▶ _Problem statement_
Give the lines below again exactly, starting with the line that holds "The width and height of the screenshot is (739, 517)." and going on through the line that holds "Viewport: 740px width, 461px height.".

▶ _Source records_
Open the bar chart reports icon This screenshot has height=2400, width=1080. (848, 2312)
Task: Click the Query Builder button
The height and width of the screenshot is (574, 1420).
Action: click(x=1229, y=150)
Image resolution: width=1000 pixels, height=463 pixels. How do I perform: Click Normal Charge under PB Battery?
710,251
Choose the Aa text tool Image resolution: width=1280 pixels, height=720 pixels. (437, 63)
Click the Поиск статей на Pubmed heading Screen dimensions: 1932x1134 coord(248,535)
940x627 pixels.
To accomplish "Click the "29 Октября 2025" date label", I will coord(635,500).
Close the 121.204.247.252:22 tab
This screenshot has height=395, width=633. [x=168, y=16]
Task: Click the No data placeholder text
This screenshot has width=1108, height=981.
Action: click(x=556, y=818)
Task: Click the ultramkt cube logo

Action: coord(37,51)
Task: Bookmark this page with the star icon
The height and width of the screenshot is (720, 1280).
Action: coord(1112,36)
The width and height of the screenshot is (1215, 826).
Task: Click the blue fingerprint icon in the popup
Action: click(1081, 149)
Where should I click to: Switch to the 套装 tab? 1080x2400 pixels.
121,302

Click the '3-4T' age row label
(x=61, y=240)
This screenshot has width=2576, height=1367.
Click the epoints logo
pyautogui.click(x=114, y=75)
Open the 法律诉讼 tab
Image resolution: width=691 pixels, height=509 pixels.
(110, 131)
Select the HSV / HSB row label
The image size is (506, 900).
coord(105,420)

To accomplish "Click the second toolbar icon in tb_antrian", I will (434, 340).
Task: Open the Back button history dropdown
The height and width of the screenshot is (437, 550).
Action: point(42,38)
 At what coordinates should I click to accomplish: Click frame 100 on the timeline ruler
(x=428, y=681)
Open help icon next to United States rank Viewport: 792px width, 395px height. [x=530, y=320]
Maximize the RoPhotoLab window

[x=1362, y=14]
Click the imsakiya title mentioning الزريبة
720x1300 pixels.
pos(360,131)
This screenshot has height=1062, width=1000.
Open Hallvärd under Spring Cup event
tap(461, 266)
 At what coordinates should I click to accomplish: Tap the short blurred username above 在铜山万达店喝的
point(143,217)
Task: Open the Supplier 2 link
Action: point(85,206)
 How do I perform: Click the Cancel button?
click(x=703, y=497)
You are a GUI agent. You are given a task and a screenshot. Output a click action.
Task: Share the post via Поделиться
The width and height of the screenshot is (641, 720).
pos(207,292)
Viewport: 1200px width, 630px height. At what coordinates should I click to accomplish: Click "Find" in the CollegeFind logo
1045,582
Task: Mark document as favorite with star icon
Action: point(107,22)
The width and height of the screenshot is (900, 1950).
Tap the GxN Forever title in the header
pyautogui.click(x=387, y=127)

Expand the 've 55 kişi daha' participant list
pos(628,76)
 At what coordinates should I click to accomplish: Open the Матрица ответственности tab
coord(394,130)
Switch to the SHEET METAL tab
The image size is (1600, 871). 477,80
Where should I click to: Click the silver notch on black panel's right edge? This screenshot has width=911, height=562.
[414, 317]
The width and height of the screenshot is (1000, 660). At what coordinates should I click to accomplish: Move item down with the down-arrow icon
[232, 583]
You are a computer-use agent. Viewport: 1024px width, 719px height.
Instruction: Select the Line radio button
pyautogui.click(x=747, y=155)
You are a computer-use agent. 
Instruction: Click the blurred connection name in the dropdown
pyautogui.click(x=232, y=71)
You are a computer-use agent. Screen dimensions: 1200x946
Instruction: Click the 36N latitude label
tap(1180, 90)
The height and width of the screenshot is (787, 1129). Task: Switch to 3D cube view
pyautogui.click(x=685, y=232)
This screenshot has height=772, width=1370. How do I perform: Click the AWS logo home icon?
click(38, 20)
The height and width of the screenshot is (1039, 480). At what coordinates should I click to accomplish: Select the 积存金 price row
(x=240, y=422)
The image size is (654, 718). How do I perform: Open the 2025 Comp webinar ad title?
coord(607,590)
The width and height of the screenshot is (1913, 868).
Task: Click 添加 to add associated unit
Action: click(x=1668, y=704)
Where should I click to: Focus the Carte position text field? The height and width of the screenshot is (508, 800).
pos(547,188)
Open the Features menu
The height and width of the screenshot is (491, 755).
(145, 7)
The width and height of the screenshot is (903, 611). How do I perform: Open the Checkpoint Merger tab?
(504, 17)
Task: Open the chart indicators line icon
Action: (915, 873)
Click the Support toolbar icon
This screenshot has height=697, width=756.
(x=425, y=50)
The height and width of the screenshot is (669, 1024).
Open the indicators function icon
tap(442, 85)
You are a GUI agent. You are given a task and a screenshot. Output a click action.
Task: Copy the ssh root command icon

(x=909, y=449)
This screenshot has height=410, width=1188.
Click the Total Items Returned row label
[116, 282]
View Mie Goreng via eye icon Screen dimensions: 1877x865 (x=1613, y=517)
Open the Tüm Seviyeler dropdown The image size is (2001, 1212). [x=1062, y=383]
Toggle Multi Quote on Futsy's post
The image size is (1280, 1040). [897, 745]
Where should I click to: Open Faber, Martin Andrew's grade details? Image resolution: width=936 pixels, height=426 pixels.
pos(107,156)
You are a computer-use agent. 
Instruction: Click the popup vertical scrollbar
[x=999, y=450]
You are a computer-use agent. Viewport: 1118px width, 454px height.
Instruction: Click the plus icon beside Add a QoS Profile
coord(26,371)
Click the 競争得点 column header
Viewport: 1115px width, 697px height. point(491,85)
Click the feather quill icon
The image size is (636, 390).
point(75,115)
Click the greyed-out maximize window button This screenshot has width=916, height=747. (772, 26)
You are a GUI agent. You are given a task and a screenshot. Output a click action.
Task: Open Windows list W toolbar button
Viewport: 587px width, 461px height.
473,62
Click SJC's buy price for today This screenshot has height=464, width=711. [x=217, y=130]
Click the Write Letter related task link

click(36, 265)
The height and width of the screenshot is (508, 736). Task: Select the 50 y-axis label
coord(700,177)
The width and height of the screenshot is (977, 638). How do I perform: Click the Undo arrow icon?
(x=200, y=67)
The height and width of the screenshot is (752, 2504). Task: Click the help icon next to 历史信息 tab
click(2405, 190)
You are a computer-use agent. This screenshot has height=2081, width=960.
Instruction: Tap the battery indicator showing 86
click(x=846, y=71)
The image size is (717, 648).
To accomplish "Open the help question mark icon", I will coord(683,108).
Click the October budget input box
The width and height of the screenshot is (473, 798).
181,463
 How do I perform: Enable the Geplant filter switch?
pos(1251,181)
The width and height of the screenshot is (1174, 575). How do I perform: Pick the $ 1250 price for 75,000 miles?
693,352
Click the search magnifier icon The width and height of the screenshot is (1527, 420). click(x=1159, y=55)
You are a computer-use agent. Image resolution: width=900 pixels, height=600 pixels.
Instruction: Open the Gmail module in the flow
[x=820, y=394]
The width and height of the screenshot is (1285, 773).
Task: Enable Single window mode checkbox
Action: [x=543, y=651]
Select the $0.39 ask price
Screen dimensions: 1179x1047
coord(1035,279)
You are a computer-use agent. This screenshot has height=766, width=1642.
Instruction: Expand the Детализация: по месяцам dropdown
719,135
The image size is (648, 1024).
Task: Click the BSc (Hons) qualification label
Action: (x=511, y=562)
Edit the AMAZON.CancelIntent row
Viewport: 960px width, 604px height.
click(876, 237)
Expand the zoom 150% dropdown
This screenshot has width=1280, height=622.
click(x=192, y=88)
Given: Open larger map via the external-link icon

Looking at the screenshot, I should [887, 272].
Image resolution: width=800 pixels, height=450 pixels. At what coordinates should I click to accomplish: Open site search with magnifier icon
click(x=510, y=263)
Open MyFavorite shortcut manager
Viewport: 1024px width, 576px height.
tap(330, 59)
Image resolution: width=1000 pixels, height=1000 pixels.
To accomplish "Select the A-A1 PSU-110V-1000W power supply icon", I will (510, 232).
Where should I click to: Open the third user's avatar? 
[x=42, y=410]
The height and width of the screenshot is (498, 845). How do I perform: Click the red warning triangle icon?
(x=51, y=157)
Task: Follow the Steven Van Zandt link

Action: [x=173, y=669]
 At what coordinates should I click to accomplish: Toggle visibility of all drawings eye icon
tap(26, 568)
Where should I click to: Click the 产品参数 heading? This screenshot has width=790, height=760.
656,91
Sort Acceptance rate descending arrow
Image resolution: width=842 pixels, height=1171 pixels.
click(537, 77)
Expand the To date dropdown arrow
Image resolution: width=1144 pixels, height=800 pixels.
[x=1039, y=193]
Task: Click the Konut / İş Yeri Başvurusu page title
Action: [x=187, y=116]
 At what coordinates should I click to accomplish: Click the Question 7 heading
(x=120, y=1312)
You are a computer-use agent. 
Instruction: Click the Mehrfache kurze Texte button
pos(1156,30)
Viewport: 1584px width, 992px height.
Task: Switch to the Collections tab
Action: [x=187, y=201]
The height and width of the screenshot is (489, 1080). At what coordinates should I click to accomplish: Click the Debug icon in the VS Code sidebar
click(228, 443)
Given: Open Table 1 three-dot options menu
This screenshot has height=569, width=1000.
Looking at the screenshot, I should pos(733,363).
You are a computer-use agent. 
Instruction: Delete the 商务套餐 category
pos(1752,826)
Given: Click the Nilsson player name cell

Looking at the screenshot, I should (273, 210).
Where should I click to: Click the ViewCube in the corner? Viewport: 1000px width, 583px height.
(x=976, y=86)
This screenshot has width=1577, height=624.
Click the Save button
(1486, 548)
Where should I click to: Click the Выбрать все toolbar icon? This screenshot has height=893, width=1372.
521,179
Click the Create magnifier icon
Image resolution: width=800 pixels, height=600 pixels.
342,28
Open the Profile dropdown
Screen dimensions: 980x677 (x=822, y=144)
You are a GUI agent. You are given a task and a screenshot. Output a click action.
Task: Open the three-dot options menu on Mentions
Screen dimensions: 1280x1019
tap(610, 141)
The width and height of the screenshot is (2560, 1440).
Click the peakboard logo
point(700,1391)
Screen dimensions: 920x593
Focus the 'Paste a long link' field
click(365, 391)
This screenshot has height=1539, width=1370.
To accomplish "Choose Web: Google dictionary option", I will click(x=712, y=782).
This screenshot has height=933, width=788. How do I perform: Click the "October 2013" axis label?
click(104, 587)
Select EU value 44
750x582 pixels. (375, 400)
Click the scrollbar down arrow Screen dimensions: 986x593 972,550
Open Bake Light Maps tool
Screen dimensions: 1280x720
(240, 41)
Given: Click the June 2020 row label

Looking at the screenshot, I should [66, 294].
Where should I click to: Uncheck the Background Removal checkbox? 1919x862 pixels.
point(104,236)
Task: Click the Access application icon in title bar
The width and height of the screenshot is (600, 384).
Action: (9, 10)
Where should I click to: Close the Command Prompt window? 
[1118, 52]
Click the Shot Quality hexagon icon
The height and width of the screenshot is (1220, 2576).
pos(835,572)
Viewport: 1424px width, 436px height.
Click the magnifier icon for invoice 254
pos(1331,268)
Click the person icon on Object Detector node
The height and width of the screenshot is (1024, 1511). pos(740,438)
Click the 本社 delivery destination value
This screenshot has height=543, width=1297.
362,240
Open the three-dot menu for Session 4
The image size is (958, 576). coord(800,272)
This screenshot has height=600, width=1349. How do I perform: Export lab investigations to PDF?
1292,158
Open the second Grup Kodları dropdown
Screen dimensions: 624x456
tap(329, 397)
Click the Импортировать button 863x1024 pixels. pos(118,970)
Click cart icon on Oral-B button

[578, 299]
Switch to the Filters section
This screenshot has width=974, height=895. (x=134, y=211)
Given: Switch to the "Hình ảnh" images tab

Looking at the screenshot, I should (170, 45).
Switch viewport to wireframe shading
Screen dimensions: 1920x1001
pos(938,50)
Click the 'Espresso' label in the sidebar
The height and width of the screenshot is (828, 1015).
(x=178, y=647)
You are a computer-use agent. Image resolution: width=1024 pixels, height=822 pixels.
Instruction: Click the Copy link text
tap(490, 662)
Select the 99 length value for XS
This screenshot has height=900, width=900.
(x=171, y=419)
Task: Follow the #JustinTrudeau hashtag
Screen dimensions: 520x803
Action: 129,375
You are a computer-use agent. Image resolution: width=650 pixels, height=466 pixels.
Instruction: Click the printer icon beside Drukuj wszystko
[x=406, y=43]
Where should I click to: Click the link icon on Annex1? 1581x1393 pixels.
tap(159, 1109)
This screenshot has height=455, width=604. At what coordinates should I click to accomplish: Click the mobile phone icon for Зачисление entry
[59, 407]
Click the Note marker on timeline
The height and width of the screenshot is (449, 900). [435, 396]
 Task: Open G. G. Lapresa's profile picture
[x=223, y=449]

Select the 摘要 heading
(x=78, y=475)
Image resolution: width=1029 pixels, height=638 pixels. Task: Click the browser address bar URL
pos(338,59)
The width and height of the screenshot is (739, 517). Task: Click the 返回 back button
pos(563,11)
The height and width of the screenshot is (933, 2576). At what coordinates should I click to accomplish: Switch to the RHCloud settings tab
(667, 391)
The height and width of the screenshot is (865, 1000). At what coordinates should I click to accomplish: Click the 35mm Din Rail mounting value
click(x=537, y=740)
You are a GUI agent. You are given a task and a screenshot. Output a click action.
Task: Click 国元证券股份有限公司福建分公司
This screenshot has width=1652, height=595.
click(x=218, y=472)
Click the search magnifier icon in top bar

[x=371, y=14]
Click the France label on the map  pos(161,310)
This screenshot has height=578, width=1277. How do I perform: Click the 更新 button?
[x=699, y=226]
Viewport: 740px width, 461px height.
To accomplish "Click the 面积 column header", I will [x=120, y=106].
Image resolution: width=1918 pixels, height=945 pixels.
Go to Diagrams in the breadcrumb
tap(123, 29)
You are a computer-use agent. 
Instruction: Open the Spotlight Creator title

▶ _Task answer_
The width and height of the screenshot is (739, 517). Task: Click the 返回 back button
pos(563,11)
The height and width of the screenshot is (933, 2576). At what coordinates should I click to accomplish: Switch to the RHCloud settings tab
(667, 391)
The height and width of the screenshot is (865, 1000). At what coordinates should I click to accomplish: Click the 35mm Din Rail mounting value
click(x=537, y=740)
You are a GUI agent. You are given a task and a screenshot. Output a click action.
Task: Click 国元证券股份有限公司福建分公司
This screenshot has width=1652, height=595.
click(x=218, y=472)
Click the search magnifier icon in top bar

[x=371, y=14]
Click the France label on the map  pos(161,310)
This screenshot has height=578, width=1277. How do I perform: Click the 更新 button?
[x=699, y=226]
Viewport: 740px width, 461px height.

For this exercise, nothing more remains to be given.